By BOB TUROSZ
NORTH READING — After all the months of hearings and late night meetings, after all the special Saturday sessions and compromises, after all the painful choices and a thousand trees killed to produce budget books that will henceforth be used mostly as doorstops, it all came down to this.
Ten minutes. No questions. And a $65 million town budget approved unanimously by Town Meeting Monday night.
Town officials, who have been at work on the town’s spending plan for fiscal 2016 for over six months, have to be pleased with Monday’s Town Meeting results, which probably reflects confidence by the 167 voters in the high school’s Performing Arts Center that the Selectmen, Finance Committee and School Committee labored hard and did their best in producing a balanced budget that preserves town and school services going forward.
As Fin Com Chairman Abby Hurlbut said early in the meeting, “With increased revenues but with expenses that outpace those revenues, it’s been a difficult budget season,” and an onerous task to produce a balanced budget.
Most of the 10 minutes spent on the $65 million budget were taken up by the comprehensive presentation offered by Town Administrator Michael Gilleberto.

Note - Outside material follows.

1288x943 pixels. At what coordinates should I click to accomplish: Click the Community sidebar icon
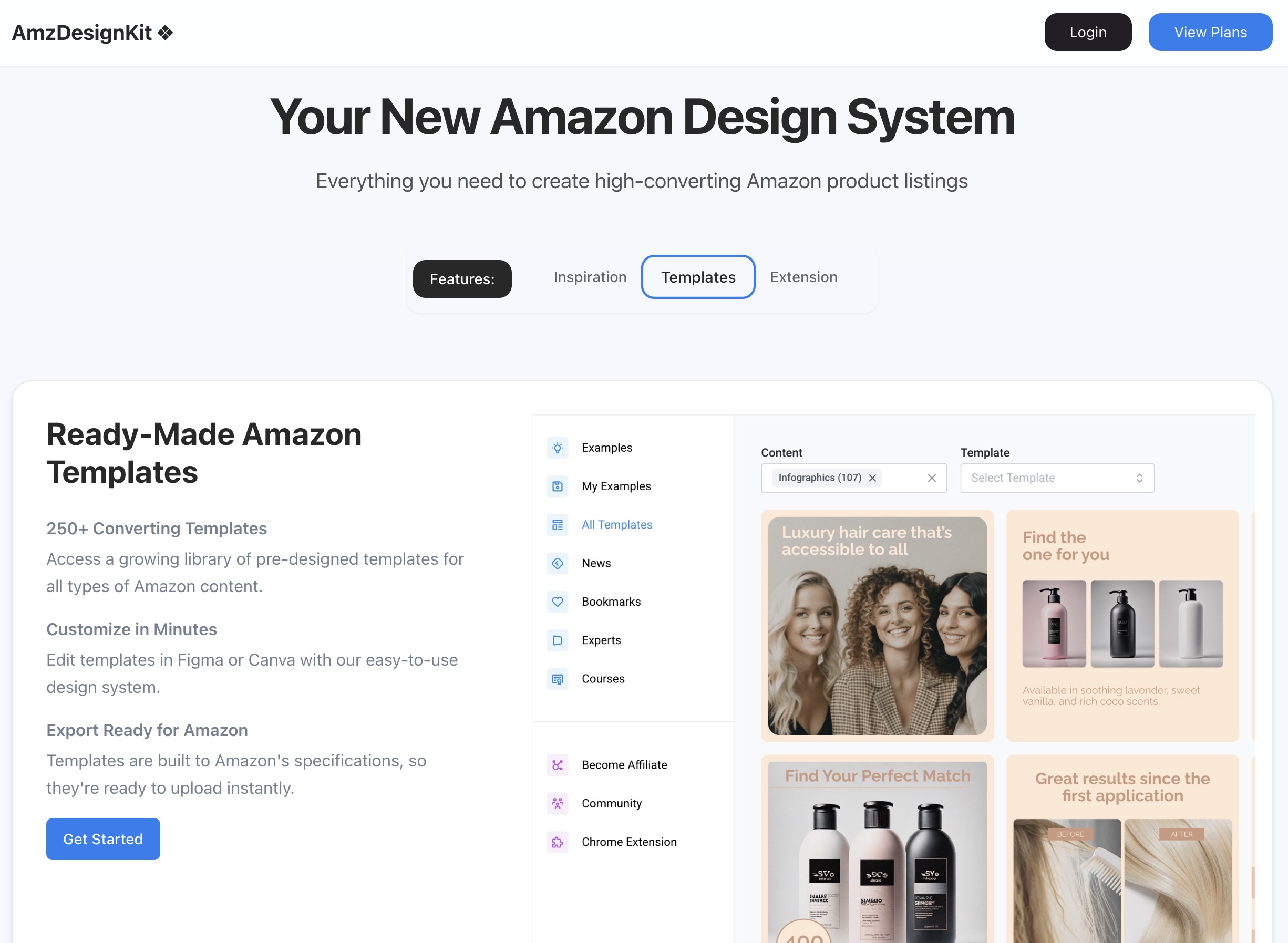point(558,804)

The fiscal 2016 spending plan includes a $27.5 million school budget, (45 percent), a $14.1 million budget for general government (23 percent) and $19.6 million in fixed costs, (32 percent). The rest of the budget is made up in Enterprise Funds, such as the Water Department, Hillview and Parks and Recreation. After allowing for fixed costs, the town’s revenue was split 66–34 percent between schools and general government, Gilleberto said.
Key expenditure drivers in this budget include a $250,000 reserve set aside for snow removal costs, $125,000 set aside as a down payment on the town’s OPEB liability, the town’s $131,000 assessment from the Northeast Metropolitan Regional Vocational School and capital improvements worth $125,000. Health Insurance is the town’s second largest budget after the school department at $5.5 million. Gilleberto said the town tested the market place in the last few months and is projecting a 1 percent premium reduction while surrounding communities are seeing a 6 percent increase.

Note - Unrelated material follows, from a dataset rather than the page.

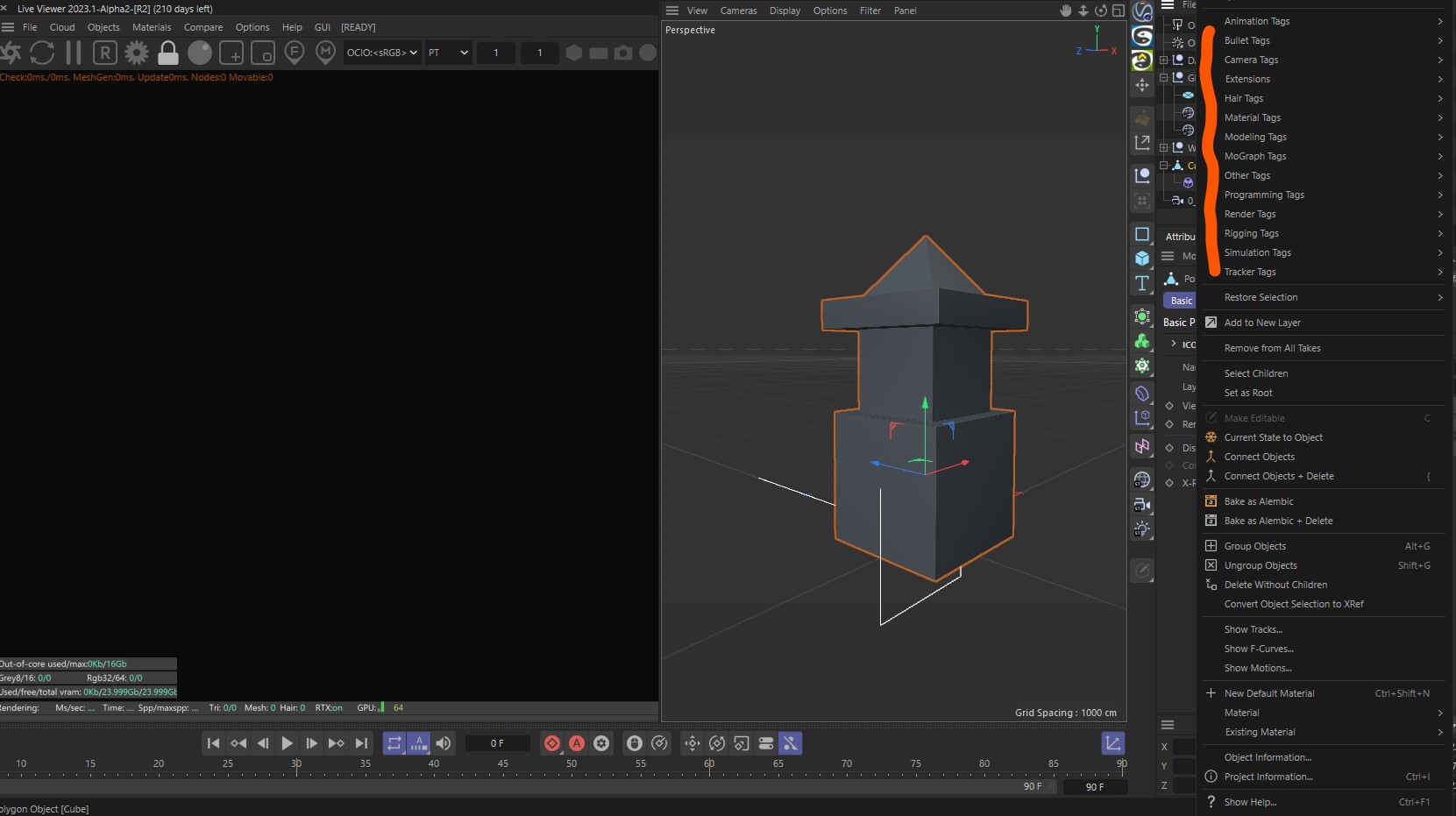
Task: Click the Octane render start logo icon
Action: point(11,53)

Capital budget also approved
Unanimous approval was also given to the town’s fiscal 2016 capital budget presented by Fin Com member Don Kelliher. The spending plan earmarked $3.3 million in spending – much of it through bonding – for the purchase and replacement of capital equipment for various town and school departments. Representative purchases approved included the town road program for $100,000, fire station improvements for $48,750, a new special education van for the school department at $35,000 and roof repair worth $25,000 at the Lakeside Boulevard water treatment plant.
Martins Pond treatment approved
The meeting also gave unanimous approval to $56,225 for the first two years of a herbicide and monitoring program at Martins Pond to combat Eurasian Milfoil, an invasive plant that has gained a foothold in the pond and is spreading. The appropriation will pay for two years of treatment to fight the Milfoil and the Selectmen have committed, if necessary, to supporting another three years of treatment.
High School driveway acceptance
Voters also unanimously approved Article 35, to accept a portion of the high school driveway to the rear lot line of 193 Park St. as a public way. This action closes out land transactions associated with the improvements at the intersection of Park Street and the high school driveway, where traffic signals were installed as part of the school project. Only 175 feet of land was involved in the transaction and Selectmen thanked the Gill family for their patience and cooperation.